* EXERCISE REQUIREMENTS:
Update the data from the line containing "The height and width of the screenshot is (995, 770)." through the line containing "tap(470, 538)" by replacing "Unlimited" with "Monthly" and leaving everything else unchanged.

(Target pointing data)
# # # #
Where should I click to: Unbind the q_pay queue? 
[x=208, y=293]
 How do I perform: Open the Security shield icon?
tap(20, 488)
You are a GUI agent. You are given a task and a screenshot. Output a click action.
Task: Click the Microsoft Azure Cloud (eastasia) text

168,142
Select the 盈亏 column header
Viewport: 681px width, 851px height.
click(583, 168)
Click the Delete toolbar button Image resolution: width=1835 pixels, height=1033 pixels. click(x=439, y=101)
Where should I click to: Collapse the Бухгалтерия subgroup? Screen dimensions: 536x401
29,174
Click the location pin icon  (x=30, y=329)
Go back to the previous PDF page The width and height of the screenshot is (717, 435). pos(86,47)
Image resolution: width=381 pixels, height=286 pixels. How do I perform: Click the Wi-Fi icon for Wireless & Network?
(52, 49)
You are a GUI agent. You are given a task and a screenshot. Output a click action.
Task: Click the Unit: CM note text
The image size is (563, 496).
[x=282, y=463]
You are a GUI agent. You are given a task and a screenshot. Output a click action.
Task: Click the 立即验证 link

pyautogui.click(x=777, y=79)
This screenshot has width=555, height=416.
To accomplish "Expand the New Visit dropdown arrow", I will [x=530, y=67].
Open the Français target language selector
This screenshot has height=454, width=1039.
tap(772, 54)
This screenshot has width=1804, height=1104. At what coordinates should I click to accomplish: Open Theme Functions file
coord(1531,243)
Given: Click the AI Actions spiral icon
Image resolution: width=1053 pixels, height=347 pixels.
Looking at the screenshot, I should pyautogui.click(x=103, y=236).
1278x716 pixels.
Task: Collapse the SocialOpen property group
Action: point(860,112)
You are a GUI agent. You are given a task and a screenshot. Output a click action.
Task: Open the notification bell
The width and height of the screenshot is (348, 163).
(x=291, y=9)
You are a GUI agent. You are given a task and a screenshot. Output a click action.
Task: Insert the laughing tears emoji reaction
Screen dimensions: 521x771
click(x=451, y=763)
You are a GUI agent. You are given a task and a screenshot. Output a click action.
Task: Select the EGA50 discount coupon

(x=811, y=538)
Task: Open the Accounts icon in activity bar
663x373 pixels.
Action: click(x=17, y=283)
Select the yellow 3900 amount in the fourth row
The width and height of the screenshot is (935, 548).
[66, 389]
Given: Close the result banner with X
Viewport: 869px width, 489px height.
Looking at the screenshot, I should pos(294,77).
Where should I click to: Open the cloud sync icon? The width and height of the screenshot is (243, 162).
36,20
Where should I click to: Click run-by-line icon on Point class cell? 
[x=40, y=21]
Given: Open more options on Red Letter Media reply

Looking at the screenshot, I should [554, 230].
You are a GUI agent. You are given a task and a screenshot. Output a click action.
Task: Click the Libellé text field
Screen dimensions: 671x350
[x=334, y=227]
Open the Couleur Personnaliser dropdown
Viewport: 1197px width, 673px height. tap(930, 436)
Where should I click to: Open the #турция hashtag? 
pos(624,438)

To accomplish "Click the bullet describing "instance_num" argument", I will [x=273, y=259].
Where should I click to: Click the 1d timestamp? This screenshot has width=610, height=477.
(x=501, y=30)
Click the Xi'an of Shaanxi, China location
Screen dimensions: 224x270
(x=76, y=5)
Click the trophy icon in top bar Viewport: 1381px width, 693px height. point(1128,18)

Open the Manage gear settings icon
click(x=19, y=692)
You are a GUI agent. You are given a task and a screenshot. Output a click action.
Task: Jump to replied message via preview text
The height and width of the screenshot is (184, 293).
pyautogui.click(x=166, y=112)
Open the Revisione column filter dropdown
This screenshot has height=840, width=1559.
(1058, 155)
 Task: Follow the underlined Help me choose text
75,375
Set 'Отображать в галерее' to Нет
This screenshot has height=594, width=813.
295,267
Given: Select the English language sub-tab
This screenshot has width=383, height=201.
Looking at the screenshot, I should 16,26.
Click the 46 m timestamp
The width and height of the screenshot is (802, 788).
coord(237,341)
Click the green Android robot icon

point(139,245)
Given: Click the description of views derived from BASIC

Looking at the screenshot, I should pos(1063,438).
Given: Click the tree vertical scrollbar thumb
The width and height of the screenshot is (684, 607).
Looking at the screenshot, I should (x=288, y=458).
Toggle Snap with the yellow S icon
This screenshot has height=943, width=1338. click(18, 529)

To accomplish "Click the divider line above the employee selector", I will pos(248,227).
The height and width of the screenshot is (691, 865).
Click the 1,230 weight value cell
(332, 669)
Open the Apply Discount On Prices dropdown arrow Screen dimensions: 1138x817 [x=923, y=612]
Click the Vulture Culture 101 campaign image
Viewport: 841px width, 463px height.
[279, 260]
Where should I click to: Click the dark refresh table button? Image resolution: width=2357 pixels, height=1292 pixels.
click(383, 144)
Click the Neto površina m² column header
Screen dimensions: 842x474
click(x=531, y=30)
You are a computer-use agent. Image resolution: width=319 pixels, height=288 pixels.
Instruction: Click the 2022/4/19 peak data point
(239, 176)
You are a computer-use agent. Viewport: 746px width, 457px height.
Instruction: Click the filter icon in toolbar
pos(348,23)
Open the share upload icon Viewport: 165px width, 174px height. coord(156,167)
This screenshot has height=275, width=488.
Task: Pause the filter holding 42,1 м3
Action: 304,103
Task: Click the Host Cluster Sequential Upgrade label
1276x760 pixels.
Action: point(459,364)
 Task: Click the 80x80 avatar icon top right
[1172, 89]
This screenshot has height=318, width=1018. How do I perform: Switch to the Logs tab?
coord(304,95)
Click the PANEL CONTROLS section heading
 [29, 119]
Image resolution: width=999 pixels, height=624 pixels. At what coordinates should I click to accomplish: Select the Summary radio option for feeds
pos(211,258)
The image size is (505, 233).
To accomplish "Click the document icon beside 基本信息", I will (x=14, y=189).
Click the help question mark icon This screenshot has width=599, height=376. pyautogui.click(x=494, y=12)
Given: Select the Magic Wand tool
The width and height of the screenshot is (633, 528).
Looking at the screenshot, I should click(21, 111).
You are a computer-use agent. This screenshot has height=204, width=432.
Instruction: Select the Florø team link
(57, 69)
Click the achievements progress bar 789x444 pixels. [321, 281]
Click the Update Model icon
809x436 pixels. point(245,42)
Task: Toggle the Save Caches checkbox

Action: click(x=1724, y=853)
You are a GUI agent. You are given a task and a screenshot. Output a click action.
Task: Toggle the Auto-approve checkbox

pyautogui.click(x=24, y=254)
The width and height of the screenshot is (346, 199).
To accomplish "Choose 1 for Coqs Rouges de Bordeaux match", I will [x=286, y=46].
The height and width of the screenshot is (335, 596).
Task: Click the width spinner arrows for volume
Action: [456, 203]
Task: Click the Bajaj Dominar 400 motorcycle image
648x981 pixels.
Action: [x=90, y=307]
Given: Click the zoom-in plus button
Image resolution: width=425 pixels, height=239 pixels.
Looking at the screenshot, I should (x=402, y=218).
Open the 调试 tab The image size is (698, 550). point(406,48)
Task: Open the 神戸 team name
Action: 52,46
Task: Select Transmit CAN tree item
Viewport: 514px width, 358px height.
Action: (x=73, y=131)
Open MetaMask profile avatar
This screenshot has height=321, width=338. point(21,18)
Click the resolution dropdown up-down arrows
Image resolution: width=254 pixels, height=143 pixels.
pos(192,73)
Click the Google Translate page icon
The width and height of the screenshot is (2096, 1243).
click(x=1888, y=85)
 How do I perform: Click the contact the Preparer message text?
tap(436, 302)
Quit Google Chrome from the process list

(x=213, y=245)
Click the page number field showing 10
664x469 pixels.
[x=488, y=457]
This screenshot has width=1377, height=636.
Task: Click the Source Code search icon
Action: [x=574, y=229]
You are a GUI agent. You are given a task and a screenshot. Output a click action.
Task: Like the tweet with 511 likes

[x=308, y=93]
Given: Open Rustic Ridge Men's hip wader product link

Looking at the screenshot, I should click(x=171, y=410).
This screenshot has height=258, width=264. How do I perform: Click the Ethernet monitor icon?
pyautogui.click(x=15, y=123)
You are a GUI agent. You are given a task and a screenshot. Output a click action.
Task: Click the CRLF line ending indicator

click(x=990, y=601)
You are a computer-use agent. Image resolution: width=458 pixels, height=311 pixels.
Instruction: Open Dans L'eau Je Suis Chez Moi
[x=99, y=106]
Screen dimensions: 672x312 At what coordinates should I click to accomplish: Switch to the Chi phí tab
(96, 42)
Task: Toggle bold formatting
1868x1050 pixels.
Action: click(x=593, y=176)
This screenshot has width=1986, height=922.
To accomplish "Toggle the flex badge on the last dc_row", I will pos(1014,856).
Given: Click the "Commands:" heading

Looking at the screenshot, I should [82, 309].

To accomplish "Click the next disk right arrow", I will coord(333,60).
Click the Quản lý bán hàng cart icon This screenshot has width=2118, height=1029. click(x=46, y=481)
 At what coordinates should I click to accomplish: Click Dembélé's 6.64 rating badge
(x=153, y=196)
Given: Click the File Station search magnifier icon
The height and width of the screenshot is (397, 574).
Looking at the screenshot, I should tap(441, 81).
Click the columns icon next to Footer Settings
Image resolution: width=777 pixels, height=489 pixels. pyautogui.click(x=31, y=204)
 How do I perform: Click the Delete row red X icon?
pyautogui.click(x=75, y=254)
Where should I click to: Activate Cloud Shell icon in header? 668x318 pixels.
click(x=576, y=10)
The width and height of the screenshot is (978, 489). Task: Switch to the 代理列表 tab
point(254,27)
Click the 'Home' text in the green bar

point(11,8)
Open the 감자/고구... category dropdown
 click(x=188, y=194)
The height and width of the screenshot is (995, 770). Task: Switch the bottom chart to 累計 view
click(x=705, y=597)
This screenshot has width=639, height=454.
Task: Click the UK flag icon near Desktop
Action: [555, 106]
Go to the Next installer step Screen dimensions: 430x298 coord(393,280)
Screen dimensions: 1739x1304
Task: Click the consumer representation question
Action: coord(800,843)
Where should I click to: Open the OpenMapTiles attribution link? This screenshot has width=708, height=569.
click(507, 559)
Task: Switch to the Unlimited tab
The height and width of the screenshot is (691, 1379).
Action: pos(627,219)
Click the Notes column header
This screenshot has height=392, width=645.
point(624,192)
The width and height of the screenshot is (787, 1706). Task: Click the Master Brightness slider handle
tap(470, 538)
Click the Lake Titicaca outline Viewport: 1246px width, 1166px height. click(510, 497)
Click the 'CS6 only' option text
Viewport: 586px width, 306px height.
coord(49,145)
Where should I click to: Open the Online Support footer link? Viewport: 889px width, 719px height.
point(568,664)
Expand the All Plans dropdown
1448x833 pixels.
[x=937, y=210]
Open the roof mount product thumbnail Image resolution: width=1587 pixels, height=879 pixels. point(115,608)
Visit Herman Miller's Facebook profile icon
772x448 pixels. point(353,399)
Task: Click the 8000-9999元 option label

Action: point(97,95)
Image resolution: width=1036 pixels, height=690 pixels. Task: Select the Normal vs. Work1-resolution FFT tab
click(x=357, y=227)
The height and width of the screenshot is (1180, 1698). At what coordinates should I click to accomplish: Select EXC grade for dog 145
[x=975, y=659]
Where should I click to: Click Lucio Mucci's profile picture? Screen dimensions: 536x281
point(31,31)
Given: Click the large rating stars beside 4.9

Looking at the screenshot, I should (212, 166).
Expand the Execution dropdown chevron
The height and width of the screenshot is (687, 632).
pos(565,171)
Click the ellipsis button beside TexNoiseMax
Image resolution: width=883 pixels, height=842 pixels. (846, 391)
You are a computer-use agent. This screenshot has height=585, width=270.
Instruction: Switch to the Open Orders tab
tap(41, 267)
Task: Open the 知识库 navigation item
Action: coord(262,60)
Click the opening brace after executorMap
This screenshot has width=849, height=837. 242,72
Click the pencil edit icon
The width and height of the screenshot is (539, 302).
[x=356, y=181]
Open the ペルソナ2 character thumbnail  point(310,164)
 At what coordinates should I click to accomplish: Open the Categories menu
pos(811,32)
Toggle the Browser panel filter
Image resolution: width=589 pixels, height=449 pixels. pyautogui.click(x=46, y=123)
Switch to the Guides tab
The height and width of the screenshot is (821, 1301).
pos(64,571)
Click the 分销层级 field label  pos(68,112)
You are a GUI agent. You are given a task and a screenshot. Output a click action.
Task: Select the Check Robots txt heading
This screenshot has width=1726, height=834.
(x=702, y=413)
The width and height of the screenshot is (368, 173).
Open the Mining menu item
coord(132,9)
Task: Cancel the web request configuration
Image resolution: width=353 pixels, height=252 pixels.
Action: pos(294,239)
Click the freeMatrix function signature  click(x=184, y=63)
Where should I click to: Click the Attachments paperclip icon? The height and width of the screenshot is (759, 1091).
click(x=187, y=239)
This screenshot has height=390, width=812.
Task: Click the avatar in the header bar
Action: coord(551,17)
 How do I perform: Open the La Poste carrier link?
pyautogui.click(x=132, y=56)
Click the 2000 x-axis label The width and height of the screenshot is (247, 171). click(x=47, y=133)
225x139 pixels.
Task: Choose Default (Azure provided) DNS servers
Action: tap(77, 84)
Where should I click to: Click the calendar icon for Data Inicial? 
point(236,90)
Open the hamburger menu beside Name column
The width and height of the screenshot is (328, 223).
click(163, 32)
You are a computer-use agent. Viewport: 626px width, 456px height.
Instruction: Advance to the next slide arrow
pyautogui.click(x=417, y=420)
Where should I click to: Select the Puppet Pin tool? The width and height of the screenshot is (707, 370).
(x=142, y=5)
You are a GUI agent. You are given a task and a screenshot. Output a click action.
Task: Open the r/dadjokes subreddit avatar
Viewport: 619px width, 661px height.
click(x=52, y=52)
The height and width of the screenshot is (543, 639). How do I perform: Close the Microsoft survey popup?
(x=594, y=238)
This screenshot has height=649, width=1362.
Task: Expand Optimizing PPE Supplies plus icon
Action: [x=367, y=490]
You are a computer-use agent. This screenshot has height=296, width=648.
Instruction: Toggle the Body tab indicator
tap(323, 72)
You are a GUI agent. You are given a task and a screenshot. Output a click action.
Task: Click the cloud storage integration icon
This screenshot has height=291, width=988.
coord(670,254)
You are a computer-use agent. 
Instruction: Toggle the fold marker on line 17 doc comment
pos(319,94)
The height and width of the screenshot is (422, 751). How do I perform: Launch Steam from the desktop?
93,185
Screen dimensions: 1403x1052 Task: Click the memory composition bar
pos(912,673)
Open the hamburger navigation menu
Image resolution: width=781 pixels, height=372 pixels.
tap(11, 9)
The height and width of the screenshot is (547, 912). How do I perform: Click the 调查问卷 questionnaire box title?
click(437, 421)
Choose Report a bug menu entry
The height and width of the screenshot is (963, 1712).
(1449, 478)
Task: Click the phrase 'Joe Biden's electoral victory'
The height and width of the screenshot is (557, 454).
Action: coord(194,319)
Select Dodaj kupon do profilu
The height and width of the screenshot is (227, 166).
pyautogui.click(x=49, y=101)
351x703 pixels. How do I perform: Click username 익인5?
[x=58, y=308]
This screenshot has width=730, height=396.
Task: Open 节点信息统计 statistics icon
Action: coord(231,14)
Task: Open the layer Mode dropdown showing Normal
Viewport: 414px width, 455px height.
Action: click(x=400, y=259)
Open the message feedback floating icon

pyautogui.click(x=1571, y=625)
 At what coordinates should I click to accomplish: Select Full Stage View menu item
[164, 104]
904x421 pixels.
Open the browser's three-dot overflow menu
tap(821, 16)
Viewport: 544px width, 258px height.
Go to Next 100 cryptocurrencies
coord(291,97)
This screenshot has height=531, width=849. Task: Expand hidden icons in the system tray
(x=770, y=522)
# # # #
* OUTPUT BELOW:
The height and width of the screenshot is (995, 770). Task: Switch the bottom chart to 累計 view
click(x=705, y=597)
This screenshot has width=639, height=454.
Task: Click the UK flag icon near Desktop
Action: [555, 106]
Go to the Next installer step Screen dimensions: 430x298 coord(393,280)
Screen dimensions: 1739x1304
Task: Click the consumer representation question
Action: coord(800,843)
Where should I click to: Open the OpenMapTiles attribution link? This screenshot has width=708, height=569.
click(507, 559)
Task: Switch to the Monthly tab
The height and width of the screenshot is (691, 1379).
Action: pos(627,219)
Click the Notes column header
This screenshot has height=392, width=645.
point(624,192)
The width and height of the screenshot is (787, 1706). Task: Click the Master Brightness slider handle
tap(470, 538)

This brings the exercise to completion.